If I were in the same situation as the engineer, I would have tried to warn people about the danger. Maybe I am not as brave as he was. I think that the engineer and the reporters did the right thing. Sometimes it is not easy to do the right thing. Sometimes it can cost you a lot.
Video trailer for "The China Syndrome" (1979)
“It’s a Wonderful Life” is the kind of film everyone loves to see (and see again). Maybe it is a film that is often shown around Christmas, but it can be watched at any time of year. It seems like the more things change, the more a film like this stays the same. This film is like a kind of film-watchers’ comfort food. Our lives may be different today and society may be very different today. It is reassuring to come back and see this type of film. Perhaps some of us are not so sure anymore of why exactly we like this movie. Perhaps we have forgotten how the tradition of watching it got started. Perhaps if we think about it we will not be sure if the film is really all that good in the first place. We know that it’s a part of a well-worn tradition (like eating fruitcake and turkey giblet gravy at Christmas). For that reason, if for no other, we will probably see it again some time.
There’s just something terribly attractive about that everyman character, George Bailey (played by the actor Jimmy Stewart). It’s not that he’s all that good looking. He is not extremely clever or exceptionally charming or anything else. He’s just supposed to be an ordinary “nice guy”. In this big old mean old world, even nice guys can have some pretty big problems. At a certain point, George’s "wonderful" life falls apart and he finds himself about to jump off a bridge to put an end to it all. George Bailey wonders out loud if his life has really been worth living. A guardian angel (played by actor Henry Travers) is immediately sent from heaven in order to put things right.

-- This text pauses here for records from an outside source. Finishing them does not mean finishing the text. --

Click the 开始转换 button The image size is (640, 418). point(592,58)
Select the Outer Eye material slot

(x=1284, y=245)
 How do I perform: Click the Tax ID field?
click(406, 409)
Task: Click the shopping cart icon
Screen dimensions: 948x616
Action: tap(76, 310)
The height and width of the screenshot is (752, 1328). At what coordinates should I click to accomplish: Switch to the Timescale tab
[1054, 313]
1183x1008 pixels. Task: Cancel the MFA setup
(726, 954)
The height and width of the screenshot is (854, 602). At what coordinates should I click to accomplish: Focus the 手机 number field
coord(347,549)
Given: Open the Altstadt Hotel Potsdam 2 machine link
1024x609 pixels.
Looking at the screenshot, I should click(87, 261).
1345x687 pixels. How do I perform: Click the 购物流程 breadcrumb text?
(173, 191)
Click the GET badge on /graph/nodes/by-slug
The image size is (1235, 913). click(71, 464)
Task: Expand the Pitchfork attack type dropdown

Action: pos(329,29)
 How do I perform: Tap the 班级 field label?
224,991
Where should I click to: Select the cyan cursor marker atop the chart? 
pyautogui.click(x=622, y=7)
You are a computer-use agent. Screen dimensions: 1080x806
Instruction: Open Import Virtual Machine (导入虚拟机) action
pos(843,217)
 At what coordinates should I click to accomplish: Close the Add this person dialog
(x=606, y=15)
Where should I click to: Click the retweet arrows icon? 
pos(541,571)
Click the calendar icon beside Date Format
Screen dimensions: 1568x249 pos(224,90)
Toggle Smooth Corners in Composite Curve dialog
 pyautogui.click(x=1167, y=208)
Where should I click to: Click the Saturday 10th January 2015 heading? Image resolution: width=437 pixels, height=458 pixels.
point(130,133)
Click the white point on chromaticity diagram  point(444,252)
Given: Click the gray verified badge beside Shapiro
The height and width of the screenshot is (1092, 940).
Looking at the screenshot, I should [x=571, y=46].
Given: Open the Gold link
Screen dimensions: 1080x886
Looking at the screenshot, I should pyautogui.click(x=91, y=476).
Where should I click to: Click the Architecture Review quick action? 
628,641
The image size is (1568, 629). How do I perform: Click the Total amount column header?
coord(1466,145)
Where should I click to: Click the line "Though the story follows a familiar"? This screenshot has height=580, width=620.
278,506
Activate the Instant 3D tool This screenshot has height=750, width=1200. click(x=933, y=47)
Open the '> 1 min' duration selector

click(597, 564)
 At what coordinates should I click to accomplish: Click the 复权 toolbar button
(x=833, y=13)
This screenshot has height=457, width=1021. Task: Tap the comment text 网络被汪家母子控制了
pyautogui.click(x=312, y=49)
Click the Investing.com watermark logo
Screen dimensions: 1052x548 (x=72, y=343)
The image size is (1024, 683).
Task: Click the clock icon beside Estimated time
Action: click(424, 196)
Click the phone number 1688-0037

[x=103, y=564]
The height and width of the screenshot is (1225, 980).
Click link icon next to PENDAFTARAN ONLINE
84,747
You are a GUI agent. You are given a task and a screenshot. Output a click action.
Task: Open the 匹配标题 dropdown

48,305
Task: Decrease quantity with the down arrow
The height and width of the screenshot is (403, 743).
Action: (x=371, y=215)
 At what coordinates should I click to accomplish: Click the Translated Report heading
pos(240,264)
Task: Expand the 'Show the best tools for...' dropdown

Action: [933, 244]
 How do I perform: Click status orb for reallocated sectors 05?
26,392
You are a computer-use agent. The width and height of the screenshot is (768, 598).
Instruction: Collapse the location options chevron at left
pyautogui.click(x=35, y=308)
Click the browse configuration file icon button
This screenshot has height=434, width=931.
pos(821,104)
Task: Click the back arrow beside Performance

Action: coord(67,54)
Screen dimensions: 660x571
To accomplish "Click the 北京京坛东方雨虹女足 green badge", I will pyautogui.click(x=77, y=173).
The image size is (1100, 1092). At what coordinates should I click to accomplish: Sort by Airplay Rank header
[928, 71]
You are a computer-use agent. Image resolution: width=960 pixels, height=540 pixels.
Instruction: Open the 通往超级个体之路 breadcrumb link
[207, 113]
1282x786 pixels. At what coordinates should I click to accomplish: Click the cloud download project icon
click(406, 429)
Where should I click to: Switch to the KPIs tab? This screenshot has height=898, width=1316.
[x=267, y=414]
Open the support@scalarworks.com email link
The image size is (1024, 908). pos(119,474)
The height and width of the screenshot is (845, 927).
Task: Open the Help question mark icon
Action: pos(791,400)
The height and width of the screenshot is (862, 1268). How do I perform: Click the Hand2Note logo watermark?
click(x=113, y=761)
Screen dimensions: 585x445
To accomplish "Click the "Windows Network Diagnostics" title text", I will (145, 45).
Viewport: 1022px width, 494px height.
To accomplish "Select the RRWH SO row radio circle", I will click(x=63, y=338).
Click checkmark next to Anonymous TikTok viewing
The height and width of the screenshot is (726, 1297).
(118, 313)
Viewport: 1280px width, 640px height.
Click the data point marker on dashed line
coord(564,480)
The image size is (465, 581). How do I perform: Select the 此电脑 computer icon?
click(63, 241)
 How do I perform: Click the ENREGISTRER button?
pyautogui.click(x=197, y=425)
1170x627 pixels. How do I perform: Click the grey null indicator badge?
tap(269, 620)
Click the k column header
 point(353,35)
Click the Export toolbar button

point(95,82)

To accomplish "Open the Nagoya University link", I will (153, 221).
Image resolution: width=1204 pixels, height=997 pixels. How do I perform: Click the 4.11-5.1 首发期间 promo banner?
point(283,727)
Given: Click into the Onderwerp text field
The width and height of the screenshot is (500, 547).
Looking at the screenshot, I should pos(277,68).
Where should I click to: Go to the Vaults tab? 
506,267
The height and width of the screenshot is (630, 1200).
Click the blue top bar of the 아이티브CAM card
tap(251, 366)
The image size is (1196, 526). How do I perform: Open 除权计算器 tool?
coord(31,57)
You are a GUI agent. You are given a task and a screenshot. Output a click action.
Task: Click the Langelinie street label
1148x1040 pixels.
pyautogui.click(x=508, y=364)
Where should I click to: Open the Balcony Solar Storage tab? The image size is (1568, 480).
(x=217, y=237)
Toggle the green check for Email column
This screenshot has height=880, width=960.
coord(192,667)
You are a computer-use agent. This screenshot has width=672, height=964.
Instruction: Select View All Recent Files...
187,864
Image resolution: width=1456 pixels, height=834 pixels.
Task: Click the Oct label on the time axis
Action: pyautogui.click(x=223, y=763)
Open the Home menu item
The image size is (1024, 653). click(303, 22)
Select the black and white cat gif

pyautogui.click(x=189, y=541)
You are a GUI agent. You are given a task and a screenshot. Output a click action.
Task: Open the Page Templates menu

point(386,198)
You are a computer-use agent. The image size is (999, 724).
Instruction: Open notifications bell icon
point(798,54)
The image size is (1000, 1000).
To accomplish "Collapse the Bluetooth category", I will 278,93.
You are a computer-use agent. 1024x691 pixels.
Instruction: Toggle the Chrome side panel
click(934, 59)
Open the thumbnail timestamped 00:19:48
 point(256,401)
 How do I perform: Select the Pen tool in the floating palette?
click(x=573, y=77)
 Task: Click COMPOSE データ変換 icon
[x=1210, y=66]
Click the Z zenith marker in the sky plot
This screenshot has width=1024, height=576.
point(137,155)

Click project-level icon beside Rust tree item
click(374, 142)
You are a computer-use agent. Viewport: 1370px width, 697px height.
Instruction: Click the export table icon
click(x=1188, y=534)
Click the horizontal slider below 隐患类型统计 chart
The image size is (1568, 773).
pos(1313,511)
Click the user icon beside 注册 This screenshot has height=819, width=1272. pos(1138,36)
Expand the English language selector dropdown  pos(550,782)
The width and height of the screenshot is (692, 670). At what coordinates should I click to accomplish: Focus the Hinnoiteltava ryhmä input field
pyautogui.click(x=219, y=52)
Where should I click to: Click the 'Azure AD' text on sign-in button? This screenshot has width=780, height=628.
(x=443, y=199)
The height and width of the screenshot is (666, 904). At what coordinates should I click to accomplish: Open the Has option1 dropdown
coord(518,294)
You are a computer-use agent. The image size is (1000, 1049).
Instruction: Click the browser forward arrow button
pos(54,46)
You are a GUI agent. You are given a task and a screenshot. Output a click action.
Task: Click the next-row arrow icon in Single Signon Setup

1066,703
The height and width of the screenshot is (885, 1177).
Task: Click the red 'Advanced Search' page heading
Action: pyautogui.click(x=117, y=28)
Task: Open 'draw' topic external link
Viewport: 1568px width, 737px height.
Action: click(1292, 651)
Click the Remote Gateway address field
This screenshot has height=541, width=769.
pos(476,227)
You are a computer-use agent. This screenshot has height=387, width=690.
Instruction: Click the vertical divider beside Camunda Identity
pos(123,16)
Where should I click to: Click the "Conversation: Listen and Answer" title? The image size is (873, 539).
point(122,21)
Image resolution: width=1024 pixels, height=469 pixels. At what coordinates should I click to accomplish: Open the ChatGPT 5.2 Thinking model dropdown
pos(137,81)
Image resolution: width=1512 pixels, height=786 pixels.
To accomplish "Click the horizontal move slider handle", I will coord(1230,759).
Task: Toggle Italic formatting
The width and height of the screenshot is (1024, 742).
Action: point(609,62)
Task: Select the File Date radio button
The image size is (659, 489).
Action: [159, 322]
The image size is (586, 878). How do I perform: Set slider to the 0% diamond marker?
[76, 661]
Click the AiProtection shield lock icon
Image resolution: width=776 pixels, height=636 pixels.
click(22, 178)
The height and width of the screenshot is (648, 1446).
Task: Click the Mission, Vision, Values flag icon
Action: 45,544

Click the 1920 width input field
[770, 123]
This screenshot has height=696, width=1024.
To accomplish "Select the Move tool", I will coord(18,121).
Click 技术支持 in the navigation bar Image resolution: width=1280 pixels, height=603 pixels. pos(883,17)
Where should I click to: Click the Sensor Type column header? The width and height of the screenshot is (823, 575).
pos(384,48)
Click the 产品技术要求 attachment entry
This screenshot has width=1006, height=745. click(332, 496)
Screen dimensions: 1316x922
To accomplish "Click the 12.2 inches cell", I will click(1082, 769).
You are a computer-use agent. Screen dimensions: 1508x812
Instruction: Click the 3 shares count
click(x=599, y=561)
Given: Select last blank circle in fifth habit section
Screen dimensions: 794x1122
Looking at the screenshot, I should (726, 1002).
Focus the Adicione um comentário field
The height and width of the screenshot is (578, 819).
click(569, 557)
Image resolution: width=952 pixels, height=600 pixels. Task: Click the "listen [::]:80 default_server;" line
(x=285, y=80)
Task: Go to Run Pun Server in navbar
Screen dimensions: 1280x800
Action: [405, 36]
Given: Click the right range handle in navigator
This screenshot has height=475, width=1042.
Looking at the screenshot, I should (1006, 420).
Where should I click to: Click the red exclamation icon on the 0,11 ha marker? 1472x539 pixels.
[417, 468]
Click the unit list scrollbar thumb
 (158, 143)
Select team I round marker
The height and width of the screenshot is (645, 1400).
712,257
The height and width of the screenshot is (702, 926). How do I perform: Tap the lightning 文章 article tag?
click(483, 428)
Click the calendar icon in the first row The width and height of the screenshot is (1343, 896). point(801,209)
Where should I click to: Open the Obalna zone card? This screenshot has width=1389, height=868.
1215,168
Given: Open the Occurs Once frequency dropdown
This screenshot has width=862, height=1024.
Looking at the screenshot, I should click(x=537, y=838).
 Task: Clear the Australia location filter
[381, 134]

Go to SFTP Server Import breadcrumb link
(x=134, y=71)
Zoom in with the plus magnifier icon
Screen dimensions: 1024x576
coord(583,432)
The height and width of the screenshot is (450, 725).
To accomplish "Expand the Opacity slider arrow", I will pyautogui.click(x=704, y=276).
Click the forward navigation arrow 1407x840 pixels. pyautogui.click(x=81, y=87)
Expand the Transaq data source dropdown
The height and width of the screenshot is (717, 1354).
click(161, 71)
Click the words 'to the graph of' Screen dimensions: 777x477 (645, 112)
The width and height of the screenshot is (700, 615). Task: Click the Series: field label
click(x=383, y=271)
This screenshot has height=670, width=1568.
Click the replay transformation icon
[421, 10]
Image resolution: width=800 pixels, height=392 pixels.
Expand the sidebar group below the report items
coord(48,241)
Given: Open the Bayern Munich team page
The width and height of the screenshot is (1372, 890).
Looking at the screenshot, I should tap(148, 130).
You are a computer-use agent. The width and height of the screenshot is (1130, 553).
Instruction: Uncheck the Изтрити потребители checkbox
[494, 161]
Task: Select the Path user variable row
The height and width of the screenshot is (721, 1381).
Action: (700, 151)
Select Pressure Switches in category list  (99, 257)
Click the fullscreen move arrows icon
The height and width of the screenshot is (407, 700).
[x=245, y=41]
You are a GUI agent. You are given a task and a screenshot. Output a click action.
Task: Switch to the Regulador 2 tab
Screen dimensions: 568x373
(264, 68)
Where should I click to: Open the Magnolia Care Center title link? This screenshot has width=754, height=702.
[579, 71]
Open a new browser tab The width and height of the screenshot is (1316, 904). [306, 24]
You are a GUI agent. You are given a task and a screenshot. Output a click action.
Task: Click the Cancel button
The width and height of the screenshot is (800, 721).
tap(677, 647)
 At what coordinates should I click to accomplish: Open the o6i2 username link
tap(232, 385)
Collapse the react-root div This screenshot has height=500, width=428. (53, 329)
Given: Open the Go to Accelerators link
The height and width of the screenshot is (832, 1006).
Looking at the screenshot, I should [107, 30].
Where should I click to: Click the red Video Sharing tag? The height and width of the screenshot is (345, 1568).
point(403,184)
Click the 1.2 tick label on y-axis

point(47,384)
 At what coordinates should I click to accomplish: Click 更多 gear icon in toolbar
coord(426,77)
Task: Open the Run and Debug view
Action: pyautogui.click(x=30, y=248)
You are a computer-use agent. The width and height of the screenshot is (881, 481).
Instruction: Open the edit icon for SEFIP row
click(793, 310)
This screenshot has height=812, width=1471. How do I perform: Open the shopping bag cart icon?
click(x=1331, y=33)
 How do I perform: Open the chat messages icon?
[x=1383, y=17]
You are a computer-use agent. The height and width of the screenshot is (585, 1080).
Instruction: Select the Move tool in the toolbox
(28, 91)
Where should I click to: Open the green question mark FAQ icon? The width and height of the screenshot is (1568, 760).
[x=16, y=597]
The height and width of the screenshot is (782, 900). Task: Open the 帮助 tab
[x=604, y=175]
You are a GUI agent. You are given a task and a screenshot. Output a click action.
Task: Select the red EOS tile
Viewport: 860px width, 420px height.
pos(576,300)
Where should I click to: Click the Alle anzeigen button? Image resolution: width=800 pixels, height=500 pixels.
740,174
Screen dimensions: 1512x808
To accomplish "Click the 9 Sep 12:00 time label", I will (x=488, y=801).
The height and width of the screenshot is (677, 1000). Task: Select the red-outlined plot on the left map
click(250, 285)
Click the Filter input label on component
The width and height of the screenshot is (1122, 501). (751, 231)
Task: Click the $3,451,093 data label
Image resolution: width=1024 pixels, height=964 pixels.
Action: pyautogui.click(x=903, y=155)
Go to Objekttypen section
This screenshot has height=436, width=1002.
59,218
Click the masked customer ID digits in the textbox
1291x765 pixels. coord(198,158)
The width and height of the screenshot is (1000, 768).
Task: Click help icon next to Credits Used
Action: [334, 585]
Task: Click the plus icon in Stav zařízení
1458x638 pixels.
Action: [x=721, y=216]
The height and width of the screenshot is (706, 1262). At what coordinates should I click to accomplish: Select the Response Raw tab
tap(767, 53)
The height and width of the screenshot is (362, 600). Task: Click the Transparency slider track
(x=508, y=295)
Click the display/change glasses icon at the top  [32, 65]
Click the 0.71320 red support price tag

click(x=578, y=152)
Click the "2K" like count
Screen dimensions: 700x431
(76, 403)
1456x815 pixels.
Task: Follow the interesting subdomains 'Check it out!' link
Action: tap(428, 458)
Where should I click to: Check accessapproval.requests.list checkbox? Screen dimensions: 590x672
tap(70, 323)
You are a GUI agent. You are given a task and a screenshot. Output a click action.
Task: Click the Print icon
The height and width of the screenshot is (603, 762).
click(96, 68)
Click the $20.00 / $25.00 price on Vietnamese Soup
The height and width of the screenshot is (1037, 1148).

If George had never been born, a lot of good things would never have happened. With the help of the unearthly messenger, George comes to realize that his life has had a tremendous impact, not only on his close family members, but on the whole community.
Wholesome is a good word to describe this film. It’s not a type of movie that you would see made today. Some people who might not like this film very much might use another word to describe it: maudlin. People like that might not really understand how things work in families and closely knit communities. They might not appreciate what exactly goes on around the family dinner table each Christmas at our house. There are just certain favourite dishes that my mother makes for every Christmas dinner (like the orange jellied salad or the buttered spicy squash). If you come as a guest for the dinner every year, you know that you are going to have to eat those dishes. It does no good to complain. You should just accept what is on the traditional menu offering and find something good to say about the salad (even if you don't like it that much). You’ll enjoy things a lot more if you do. And after all, what’s so bad about being good? Milk is wholesome too. It can be quite pleasant if you are used to it. And you would probably miss it if you could no longer have it. That’s kind of how I feel about “It’s a Wonderful Life”.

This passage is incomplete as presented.